» EXERCISE PROMPT
Show all lines of the entries in which the word "computer" is found.

#### RECORD EXTRACTS ####

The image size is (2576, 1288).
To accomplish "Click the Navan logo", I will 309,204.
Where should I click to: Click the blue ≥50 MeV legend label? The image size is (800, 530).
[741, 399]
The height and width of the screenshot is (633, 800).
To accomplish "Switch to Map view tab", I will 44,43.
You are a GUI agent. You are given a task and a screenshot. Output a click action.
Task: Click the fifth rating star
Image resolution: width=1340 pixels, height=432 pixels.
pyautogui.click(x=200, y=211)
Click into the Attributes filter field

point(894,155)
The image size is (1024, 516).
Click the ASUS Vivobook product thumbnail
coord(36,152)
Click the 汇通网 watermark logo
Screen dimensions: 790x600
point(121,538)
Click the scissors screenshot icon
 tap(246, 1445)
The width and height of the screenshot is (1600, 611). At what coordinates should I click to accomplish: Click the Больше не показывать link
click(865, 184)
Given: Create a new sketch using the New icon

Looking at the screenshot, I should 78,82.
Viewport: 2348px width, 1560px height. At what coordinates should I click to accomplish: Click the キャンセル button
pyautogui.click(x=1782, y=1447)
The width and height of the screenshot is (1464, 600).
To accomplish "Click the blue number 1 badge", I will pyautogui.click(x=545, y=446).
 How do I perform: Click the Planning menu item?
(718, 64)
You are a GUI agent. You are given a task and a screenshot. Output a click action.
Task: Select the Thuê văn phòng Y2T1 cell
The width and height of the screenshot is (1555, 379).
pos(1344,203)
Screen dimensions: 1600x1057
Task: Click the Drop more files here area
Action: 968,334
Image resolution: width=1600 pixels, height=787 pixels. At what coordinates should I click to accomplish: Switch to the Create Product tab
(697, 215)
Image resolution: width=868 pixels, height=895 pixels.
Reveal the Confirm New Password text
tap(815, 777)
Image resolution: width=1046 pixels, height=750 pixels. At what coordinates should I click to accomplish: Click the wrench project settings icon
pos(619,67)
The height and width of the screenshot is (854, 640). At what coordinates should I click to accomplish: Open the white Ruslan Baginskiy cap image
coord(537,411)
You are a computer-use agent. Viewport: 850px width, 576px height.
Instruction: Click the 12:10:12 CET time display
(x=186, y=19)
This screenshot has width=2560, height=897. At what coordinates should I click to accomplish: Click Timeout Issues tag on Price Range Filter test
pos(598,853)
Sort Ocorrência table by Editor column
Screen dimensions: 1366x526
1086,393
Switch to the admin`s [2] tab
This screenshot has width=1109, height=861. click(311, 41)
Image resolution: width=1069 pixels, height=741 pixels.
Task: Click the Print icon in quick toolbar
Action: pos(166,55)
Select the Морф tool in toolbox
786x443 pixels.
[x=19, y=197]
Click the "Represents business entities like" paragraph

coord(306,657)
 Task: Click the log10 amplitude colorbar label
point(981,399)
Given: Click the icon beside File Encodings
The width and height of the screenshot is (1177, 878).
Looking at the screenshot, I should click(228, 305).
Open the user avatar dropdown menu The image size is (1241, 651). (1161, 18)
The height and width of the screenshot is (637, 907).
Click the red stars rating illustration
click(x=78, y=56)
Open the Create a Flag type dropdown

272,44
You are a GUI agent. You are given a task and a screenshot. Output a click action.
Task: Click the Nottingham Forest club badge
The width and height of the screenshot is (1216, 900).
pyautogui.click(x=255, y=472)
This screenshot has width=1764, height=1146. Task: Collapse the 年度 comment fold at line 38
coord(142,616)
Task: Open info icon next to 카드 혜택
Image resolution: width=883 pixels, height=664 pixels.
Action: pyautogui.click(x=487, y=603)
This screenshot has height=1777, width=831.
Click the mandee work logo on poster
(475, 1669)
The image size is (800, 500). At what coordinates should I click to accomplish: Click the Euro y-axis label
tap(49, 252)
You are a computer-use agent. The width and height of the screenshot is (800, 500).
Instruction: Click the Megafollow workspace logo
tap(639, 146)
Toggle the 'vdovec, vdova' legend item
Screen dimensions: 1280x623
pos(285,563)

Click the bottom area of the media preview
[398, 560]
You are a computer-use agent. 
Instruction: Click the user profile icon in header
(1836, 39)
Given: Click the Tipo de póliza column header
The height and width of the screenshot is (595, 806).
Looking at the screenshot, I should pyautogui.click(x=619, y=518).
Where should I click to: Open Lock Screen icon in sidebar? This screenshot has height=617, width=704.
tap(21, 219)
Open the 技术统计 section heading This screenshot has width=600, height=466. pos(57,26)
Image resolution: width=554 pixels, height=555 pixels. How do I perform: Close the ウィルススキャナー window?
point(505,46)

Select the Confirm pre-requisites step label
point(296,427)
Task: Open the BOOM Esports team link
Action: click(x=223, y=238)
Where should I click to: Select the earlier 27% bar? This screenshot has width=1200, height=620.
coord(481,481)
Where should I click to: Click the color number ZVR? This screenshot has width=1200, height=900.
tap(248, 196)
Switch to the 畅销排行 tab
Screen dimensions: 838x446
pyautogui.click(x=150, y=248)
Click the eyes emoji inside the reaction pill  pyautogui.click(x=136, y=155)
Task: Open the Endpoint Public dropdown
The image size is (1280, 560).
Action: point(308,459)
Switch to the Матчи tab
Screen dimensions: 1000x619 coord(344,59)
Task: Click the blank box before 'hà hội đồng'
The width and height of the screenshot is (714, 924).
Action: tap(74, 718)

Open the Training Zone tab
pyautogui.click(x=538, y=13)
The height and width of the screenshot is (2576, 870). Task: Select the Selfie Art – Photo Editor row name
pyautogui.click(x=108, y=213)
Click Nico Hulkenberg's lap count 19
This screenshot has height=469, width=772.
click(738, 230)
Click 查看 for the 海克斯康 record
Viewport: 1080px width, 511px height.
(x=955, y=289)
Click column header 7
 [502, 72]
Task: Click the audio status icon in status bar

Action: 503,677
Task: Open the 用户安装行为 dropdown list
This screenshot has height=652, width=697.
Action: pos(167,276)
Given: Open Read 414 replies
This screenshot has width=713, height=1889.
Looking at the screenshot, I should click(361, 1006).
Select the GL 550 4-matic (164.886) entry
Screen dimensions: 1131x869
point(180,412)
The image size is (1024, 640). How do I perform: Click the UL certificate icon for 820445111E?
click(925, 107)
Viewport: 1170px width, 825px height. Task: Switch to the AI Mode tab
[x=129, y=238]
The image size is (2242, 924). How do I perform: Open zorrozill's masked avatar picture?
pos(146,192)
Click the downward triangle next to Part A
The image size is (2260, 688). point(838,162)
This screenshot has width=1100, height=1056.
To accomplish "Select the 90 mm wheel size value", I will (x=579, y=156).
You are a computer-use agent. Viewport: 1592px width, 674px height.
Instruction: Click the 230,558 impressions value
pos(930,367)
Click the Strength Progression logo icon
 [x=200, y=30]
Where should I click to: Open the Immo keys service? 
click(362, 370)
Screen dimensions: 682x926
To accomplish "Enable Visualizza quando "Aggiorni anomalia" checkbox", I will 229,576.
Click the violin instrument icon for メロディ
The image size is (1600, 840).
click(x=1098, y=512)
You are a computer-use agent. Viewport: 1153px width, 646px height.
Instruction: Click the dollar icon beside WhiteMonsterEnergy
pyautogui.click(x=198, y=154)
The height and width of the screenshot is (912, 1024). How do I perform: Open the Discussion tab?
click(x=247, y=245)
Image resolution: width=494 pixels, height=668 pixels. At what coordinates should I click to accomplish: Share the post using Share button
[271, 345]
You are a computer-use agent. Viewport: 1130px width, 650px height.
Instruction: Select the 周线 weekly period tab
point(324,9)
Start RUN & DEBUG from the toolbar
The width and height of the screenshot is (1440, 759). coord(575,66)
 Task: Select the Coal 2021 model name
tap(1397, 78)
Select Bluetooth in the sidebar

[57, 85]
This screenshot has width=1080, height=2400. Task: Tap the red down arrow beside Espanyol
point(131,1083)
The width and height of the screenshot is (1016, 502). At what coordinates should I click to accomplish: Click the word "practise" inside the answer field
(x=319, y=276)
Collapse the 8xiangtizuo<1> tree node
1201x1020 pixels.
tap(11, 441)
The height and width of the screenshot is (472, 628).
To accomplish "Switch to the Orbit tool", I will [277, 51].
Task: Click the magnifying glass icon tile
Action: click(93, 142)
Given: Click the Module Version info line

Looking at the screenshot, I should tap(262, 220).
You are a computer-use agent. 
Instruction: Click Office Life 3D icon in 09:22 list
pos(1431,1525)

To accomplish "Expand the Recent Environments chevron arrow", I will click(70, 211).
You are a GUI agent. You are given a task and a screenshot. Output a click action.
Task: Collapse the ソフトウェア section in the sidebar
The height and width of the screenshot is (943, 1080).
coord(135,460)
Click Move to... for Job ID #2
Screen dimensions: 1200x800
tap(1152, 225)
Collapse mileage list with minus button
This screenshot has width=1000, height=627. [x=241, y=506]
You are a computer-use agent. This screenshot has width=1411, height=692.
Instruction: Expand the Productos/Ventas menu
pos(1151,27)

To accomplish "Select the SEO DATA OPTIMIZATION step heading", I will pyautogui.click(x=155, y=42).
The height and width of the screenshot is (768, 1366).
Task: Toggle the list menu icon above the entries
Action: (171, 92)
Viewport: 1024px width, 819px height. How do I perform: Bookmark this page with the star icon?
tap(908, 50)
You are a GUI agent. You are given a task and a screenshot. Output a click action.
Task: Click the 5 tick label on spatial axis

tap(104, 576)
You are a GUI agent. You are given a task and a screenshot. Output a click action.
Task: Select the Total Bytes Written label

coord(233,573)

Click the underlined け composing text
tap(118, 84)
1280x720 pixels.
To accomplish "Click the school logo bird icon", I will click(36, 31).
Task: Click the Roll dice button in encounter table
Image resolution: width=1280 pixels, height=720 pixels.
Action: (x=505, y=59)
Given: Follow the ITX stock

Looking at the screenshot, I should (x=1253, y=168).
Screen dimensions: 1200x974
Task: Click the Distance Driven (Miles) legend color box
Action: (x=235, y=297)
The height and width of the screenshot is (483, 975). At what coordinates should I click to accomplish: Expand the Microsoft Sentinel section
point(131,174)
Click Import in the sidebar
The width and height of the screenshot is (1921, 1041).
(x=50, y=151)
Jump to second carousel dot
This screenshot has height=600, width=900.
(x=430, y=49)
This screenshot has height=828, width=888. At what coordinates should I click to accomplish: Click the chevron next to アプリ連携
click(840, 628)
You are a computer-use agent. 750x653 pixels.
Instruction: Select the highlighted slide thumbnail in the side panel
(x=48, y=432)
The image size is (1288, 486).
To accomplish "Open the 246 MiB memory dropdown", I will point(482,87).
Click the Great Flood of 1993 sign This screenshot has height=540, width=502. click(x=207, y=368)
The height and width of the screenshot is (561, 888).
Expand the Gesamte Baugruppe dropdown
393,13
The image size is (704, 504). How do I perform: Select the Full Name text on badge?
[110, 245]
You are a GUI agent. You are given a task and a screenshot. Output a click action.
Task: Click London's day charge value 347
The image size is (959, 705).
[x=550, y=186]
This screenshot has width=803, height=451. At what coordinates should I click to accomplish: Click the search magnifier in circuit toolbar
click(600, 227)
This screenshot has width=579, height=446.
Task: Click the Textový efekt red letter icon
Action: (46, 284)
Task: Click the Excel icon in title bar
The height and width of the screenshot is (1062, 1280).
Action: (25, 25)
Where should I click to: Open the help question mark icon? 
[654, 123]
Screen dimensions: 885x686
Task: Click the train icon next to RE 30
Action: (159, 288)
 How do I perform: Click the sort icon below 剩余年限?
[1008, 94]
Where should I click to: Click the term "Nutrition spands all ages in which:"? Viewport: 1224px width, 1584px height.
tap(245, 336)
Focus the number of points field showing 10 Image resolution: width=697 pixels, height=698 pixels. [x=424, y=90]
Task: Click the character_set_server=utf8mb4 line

####

» EXERCISE SOLUTION
You are a computer-use agent. Viewport: 850px width, 576px height.
You are a computer-use agent. The width and height of the screenshot is (800, 500).
You are a computer-use agent. 
You are a computer-use agent. Viewport: 1592px width, 674px height.
You are a computer-use agent. Viewport: 1153px width, 646px height.
You are a computer-use agent. Viewport: 1130px width, 650px height.
You are a computer-use agent. 
You are a computer-use agent. This screenshot has width=1411, height=692.
You are a computer-use agent. 750x653 pixels.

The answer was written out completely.